In civil law, such rules are likely to be found in family law and in all provisions closely related to the family and the traditional family power structure. They find expression in husband's authority, which is recognized explicitly or implicitly in some marriage regimes, in patria potestas, i.e. where the law expressly establishes the authority of the father, in succession*, and in cases where the law is silent on questions relating to the family and the home - a silence which is particularly prejudicial to the woman.
The discriminatory rules in labour law also stem from the rationale that the woman's major responsibility lies in the reproductive sphere, and the impact that this has on her productive work. They include the statutory and customary provisions that bar women from certain types of work and protect maternity (not, be it noted, as a social function but rather as a concession to the woman). Labour law also fails to provide for certain situations, and this gives rise to inequality between men and women, and particularly rural women whenever the law is silent on the subject of the rural woman worker.

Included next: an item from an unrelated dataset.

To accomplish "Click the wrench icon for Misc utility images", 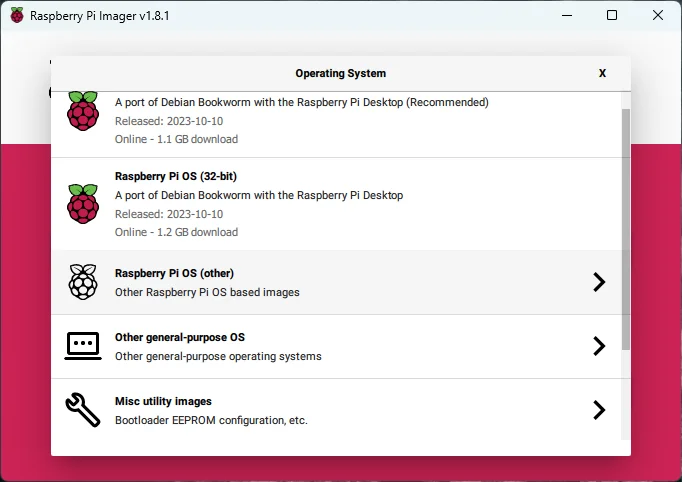I will [83, 410].
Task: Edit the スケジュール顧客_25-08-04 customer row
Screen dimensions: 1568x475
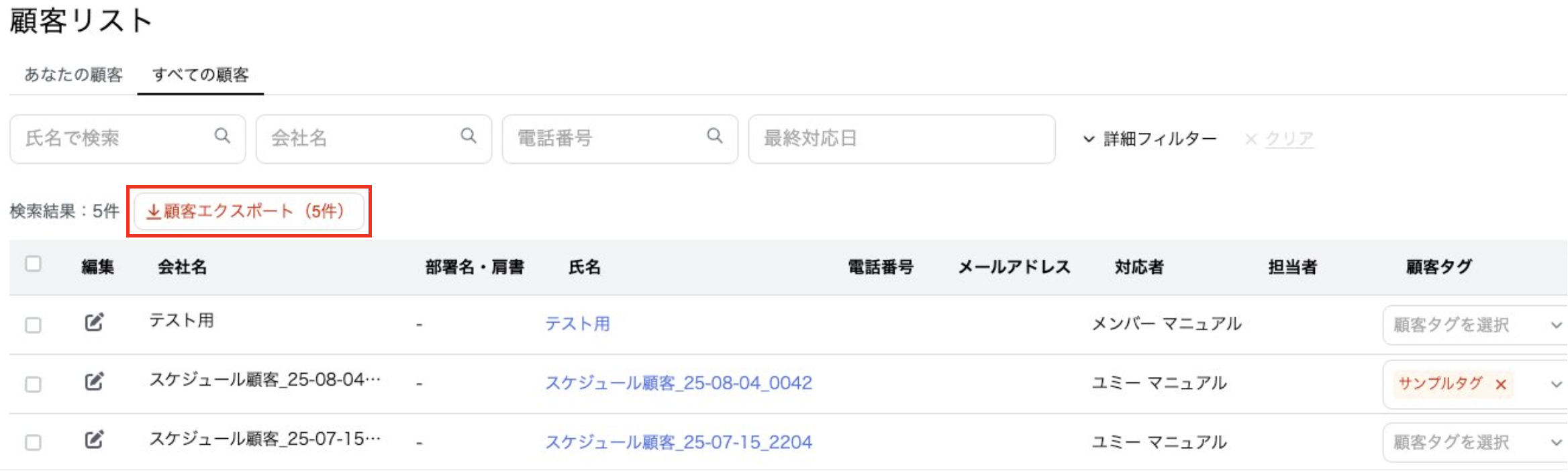Action: point(94,382)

In agrarian legislation, the discriminatory rules relating to the woman's access to productive resources are also likely to be found in legislation and customs governing the woman's work in the reproductive sphere. The interrelationship between civil and agrarian law is very marked here, since the rural woman's access to productive resources is directly a matter of civil law. It should be noted that because agrarian law is a more recent branch, it has not developed equally in every country; and it should also be pointed out that custom acts to reinforce discrimination in all the branches of law considered here.